Phi, a voyage from the brain to the soul

A propos du livre Mindful Universe

La médecine personnalisée

28 octobre 2005
Note par Jean-Paul Baquiast et Christophe Jacquemin

A propos de "The singularity is Near"

Voir aussi notre éditorial

Couverture du livre "The singularity is nera", par Ray Kurzweil

The singularity is near


par Ray Kurzweil

Penguin 2005



Ray Kurzweil vient de faire paraître un nouveau livre, The Singularity is Near (Penguin Group, 2005) qui explicite avec des arguments considérablement enrichis la principale thèse qui l'a rendu célèbre : celle selon laquelle la convergence et le développement exponentiel des nouvelles technologies conduisent à l'émergence d'un monde complètement transformé. L'homme et les réseaux technologiques s'interpénétreront et se renforceront réciproquement d'une façon qui reculera sans limites prévisibles les frontières de la vie intelligente. Il appelle ce bouleversement la Singularité, parce que rien de ce qui était admis jusqu'alors ne demeurera valide et parce qu'en contrepartie tout ce qui était considéré comme impossible deviendra possible. Notre intelligence jusqu'alors confinée dans ses supports biologiques (le cerveau), deviendra progressivement non-biologique et des milliards de fois plus puissante qu'elle n'est aujourd'hui. Dans ce monde nouveau, les distinctions entre l'humain et la machine, entre le réel et la réalité virtuelle, s'estomperont progressivement. Les personnes pourront adopter des corps différents et multiplier les versions de leurs esprits. Ce faisant, les humains pourront contrôler le vieillissement et la maladie, éliminer la pollution, résoudre les problèmes de la pauvreté et de la faim dans le monde. De plus, cette révolution immense, selon Ray Kurzweil, pourrait se produire dans les 10 à 50 prochaines années, c'est-à-dire très prochainement à l'échelle de l'histoire humaine.

Cette thèse avait déjà été présentée, de façon moins ambitieuse, dans les deux précédents ouvrages de l'auteur consacrés à la question du progrès technologique en matière d'intelligence artificielle: The Age of Intelligent Machines et The Age of Spiritual Machines : When Computers Exceed Human Intelligence. Elle a fait l'objet de très nombreux commentaires et critiques, particulièrement aux Etats-Unis.

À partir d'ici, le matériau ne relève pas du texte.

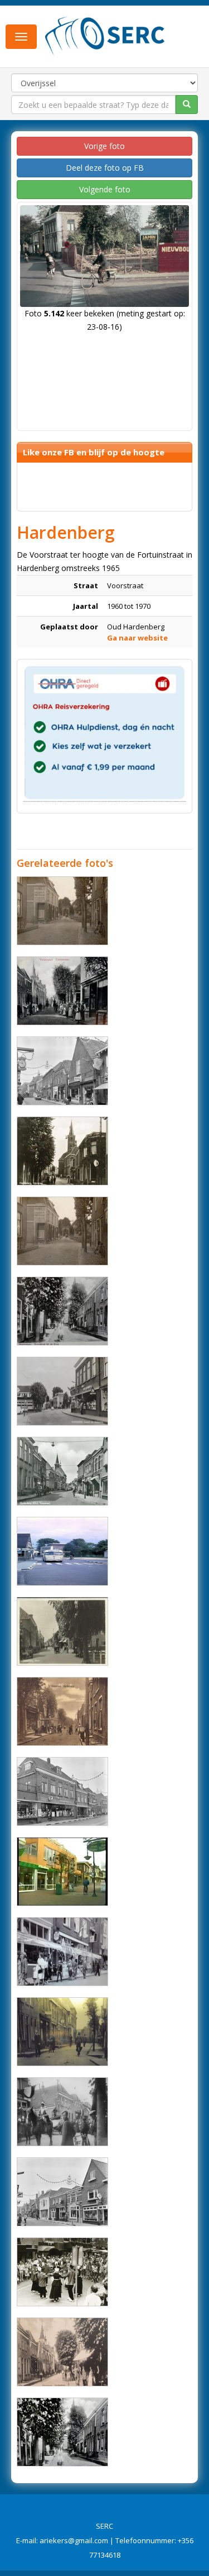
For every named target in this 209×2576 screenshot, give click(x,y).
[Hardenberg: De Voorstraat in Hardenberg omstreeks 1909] (62, 990)
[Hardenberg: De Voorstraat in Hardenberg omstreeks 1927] (62, 2432)
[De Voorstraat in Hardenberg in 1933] (62, 1231)
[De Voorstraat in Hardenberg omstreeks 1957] (62, 1471)
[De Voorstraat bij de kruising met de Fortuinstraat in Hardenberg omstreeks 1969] (62, 1551)
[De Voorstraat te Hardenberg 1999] (62, 1871)
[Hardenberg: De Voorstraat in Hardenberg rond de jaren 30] (62, 2031)
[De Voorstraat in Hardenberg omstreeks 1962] (62, 1391)
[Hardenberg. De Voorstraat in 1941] (62, 1631)
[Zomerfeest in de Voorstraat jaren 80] (62, 2271)
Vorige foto (104, 146)
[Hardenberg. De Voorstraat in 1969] (62, 2191)
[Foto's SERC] (105, 35)
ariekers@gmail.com (74, 2540)
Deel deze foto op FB (105, 167)
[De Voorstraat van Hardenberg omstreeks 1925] (62, 1311)
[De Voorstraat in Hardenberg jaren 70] (62, 1070)
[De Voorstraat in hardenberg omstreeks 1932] (62, 1711)
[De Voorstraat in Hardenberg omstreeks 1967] (62, 1951)
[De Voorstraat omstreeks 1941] (62, 1150)
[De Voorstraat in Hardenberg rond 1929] (62, 2351)
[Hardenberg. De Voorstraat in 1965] (62, 1791)
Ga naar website (137, 638)
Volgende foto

Mais elle a aussi été reprise, sous des formes peu différentes, par d'autres « visionnaires » de l'intelligence artificielle et de la robotique, notamment Marvin Minsky et Hans Moravec. Nous avons commenté en leur temps les écrits de ces divers auteurs. Voir notre rubrique Biblionet. Aujourd'hui, d'autres prévisionnistes, travaillant notamment dans le monde des télécommunications, ont adopté la vision de Kurzweil et en développent certains aspects particuliers, notamment en termes d'applications grand public. C'est par exemple le cas de Ian Pearson de British Telecom (http://www.btinternet.com/~ian.pearson/).

En Europe et plus particulièrement en France, on ne rencontre guère de commentateurs pour prendre au sérieux les hypothèses de Ray Kurzweil. On parle de science-fiction, sinon d'escroquerie intellectuelle (voire d'une forme particulièrement pernicieuse de la façon dont la super-puissance américaine veut convaincre le monde de sa prédominance absolue). Mais, ce qui est pire, la plupart des scientifiques et des décideurs paraissent ignorer complètement le thème. Nous pensons qu'il s'agit là d'un aspect particulièrement criant du mal français, qui fait douter que notre pays puisse un jour rejoindre le train de la révolution scientifique et technologique. Ce mal se caractérise par le scepticisme à l'égard des hypothèses présentées par d'autres que nous. Mais plus profondément encore, il s'agit de la peur des idées qui dérangent, cette peur cachant celle encore plus grande des modifications que les changements obligeront à apporter aux habitudes et positions acquises.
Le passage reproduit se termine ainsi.